## Your instructions
Copy out the records below, starting with the line with "Expand MEP Settings dropdown" and going on through the line with "pyautogui.click(x=532, y=473)". Write out only those lines.
.....
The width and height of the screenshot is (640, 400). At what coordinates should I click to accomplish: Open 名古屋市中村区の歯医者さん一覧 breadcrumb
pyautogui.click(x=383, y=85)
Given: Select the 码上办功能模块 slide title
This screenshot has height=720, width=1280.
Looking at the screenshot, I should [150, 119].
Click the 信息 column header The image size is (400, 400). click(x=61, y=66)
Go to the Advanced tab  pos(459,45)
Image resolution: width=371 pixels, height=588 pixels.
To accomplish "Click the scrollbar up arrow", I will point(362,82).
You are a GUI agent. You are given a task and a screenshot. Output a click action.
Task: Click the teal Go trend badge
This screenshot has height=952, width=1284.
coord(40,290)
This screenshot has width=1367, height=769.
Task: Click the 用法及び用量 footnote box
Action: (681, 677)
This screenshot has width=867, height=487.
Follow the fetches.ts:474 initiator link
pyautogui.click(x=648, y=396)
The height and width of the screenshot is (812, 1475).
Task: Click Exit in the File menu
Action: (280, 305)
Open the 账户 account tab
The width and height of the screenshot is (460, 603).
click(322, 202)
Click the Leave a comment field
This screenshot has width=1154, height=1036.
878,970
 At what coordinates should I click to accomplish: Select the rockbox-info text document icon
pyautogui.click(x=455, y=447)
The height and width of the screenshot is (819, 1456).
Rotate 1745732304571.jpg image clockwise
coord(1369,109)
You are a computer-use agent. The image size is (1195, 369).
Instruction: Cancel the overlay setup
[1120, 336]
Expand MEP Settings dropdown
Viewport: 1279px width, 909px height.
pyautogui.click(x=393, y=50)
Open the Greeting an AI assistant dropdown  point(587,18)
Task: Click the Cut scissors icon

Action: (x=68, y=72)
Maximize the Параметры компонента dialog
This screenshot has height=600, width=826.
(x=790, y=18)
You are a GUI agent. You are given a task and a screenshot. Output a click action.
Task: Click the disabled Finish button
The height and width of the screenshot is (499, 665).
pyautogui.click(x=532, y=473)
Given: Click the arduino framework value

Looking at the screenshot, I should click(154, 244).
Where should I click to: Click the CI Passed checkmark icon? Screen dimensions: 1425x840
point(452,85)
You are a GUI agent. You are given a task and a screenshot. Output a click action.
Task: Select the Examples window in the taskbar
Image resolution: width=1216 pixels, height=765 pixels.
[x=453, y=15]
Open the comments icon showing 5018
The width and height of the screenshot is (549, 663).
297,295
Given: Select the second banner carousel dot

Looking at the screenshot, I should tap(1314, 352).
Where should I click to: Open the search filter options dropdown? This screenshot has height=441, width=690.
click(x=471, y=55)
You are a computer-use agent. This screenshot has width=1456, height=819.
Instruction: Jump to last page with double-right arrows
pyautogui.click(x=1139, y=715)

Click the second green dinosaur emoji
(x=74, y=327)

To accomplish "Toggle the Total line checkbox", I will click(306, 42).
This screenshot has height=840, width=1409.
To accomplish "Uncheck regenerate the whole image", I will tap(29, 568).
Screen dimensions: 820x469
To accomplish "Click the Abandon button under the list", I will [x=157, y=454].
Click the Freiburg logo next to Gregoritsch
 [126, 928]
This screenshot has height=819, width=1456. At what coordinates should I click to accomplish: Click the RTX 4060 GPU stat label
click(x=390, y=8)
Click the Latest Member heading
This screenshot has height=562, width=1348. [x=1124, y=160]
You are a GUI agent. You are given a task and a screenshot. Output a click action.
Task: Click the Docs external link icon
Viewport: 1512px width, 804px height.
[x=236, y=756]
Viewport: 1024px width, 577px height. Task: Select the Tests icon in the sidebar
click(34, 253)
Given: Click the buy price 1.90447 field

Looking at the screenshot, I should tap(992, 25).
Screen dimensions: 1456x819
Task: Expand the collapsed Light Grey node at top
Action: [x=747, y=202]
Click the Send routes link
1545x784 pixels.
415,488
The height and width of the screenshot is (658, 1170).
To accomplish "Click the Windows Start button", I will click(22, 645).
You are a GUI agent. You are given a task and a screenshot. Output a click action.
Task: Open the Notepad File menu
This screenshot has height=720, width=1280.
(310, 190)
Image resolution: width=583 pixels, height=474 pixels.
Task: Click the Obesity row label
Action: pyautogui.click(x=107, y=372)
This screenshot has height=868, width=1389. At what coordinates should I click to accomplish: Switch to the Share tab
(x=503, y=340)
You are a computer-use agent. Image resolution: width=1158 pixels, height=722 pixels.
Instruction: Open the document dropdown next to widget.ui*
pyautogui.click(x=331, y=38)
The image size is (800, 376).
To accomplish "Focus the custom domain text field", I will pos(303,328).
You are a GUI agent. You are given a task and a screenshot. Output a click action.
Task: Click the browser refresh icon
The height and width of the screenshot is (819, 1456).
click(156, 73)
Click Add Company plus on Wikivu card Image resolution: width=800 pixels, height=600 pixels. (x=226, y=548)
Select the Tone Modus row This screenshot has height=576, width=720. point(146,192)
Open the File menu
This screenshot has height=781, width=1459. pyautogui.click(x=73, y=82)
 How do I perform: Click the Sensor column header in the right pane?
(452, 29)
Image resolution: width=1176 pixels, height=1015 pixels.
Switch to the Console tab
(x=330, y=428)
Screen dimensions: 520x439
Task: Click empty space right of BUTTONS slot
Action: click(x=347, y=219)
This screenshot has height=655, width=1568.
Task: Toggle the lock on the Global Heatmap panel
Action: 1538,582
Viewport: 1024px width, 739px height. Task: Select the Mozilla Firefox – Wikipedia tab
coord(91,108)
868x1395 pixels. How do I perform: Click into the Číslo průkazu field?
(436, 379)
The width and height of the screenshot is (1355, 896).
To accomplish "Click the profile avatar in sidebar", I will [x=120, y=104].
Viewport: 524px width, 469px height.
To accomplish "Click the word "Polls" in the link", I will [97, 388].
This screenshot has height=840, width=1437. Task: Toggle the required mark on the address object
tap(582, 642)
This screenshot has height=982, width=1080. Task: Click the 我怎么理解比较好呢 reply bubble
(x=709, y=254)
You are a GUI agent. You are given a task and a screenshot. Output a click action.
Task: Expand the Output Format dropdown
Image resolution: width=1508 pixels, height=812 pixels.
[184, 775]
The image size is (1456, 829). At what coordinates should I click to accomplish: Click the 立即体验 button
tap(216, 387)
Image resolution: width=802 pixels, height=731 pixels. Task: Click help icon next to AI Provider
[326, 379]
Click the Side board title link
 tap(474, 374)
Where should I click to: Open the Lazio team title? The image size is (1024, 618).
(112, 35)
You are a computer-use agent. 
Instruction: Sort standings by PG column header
.....
## Output
Expand MEP Settings dropdown
Viewport: 1279px width, 909px height.
pyautogui.click(x=393, y=50)
Open the Greeting an AI assistant dropdown  point(587,18)
Task: Click the Cut scissors icon

Action: (x=68, y=72)
Maximize the Параметры компонента dialog
This screenshot has height=600, width=826.
(x=790, y=18)
You are a GUI agent. You are given a task and a screenshot. Output a click action.
Task: Click the disabled Finish button
The height and width of the screenshot is (499, 665).
pyautogui.click(x=532, y=473)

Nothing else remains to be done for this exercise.